Data Validation with Snowball Edge Jobs

Following, you'll find information about how AWS Snowball Edge validates data transfers, and the manual steps you can take to help ensure data integrity during and after a job.

Checksum Validation of Transferred Data

When you copy a file from a local data source using the Amazon S3 Adapter for Snowball to the Snowball Edge, a number of checksums are created. These checksums are used to automatically validate data as it's transferred.

At a high level, these checksums are created for each file (or for parts of large files). For the Snowball Edge, these checksums are visible when you run the following AWS CLI command against a bucket on the device. The checksums are used to validate the integrity of your data throughout the transfers and help ensure that your data is copied correctly.

aws s3api list-objects --bucket bucket-name --endpoint http://ip:8080 --profile edge-profile

When these checksums don't match, the associated data is not imported into Amazon S3.

Common Validation Errors

When a validation error occurs, the corresponding data (a file or a part of a large file) is not written to the destination. The following are common causes for validation errors:

  • Trying to copy symbolic links.

  • Trying to copy files that are actively being modified. The attempt fails checksum validation and is marked as a failed transfer.

  • Trying to copy files that are larger than 5 TB in size.

  • Trying to copy part sizes that are larger than 512 MB in size.

  • Trying to copy files to a Snowball Edge device that is already at full data storage capacity.

  • Trying to copy files to a Snowball Edge device that doesn't follow the object key naming guidelines for Amazon S3.

When any one of these validation errors occurs, it is logged. You can take steps to manually identify what files failed validation and why. For information, see Manual Data Validation for Snowball Edge After Import into Amazon S3.

Manual Data Validation for Snowball Edge After Import into Amazon S3

After an import job has completed, you have several options to manually validate the data in Amazon S3, as described following.

Check job completion report and associated logs

Whenever data is imported into or exported out of Amazon S3, you get a downloadable PDF job report. For import jobs, this report becomes available at the end of the import process. For more information, see Getting Your Job Completion Report and Logs on the Console.

S3 inventory

If you transferred a huge amount of data into Amazon S3 in multiple jobs, going through each job completion report might not be an efficient use of time. Instead, you can get an inventory of all the objects in one or more Amazon S3 buckets. Amazon S3 inventory provides a comma-separated values (CSV) file showing your objects and their corresponding metadata on a daily or weekly basis. This file covers objects for an Amazon S3 bucket or a shared prefix (that is, objects that have names that begin with a common string).

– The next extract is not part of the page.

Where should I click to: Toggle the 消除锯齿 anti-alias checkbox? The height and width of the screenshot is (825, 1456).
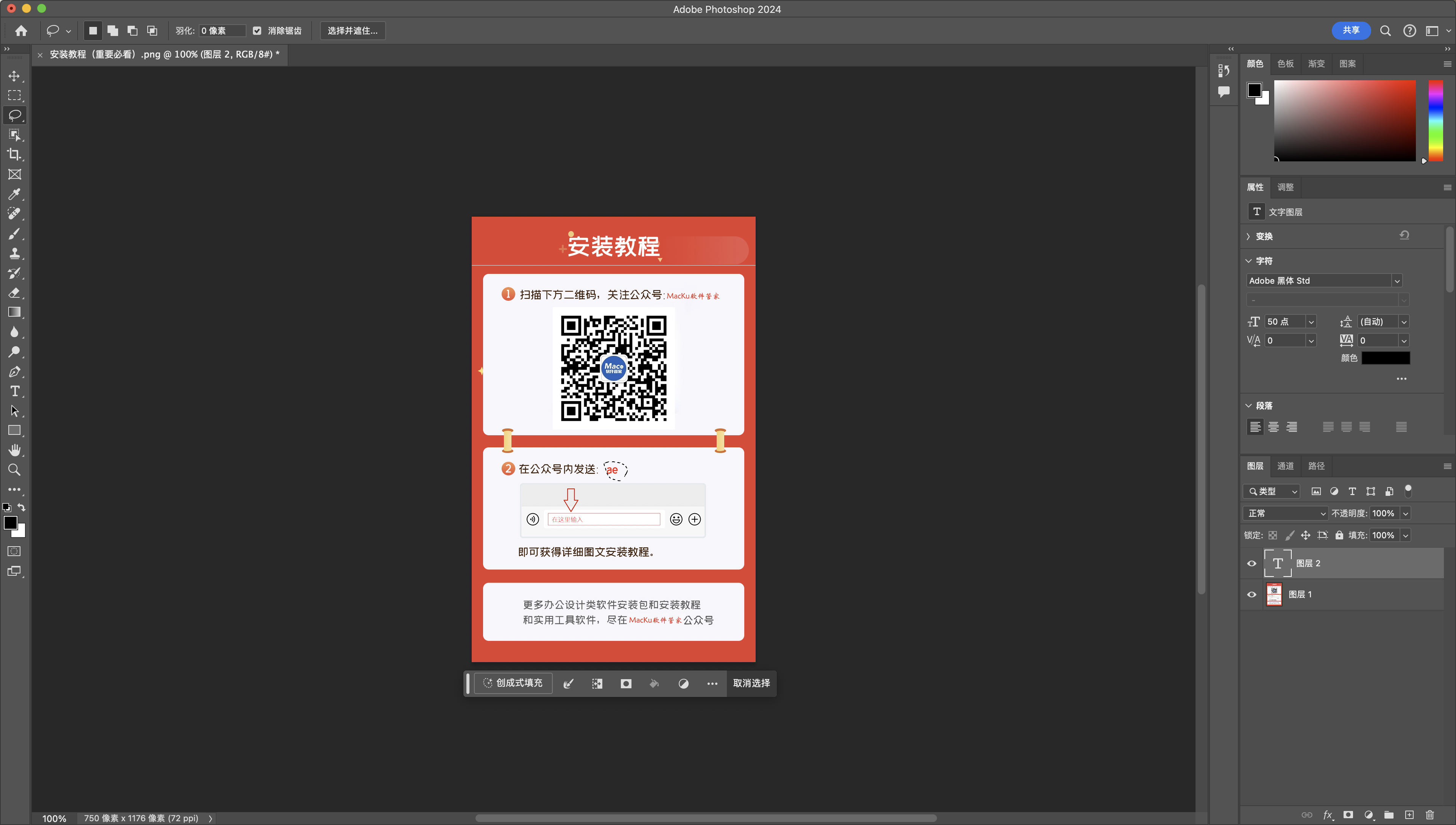coord(257,31)
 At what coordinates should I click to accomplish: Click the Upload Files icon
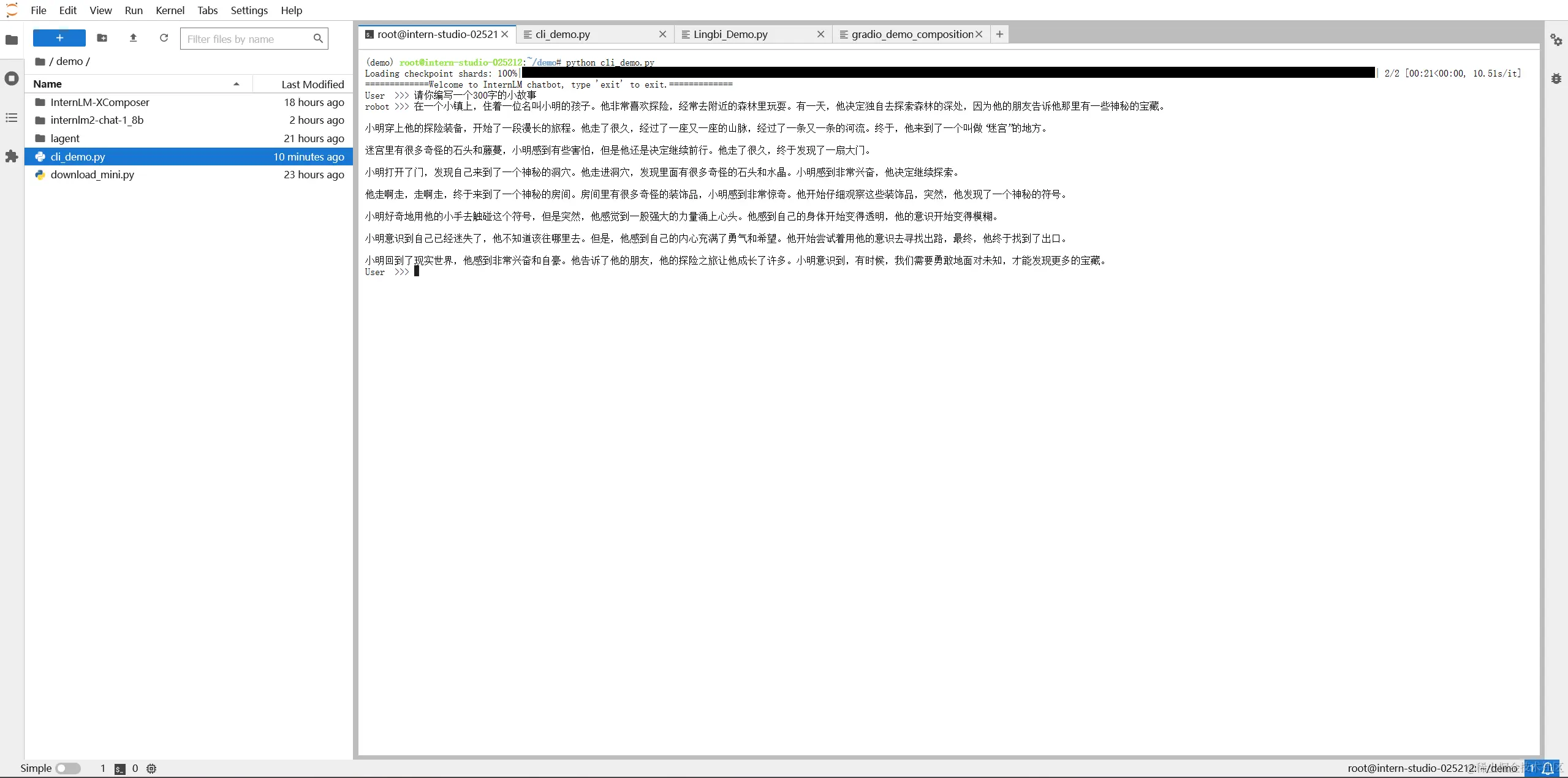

When you have the inventory of the Amazon S3 buckets that you've imported data into, you can easily compare it against the files that you transferred on your source data location. In this way, you can quickly identify what files where not transferred.

Use the Amazon S3 sync command

If your workstation can connect to the internet, you can do a final validation of all your transferred files by running the AWS CLI command aws s3 sync. This command syncs directories and S3 prefixes. This command recursively copies new and updated files from the source directory to the destination. For more information, see sync in the AWS CLI Command Reference.

Important

If you specify your local storage as the destination for this command, make sure that you have a backup of the files that you sync against. These files are overwritten by the contents in the specified Amazon S3 source.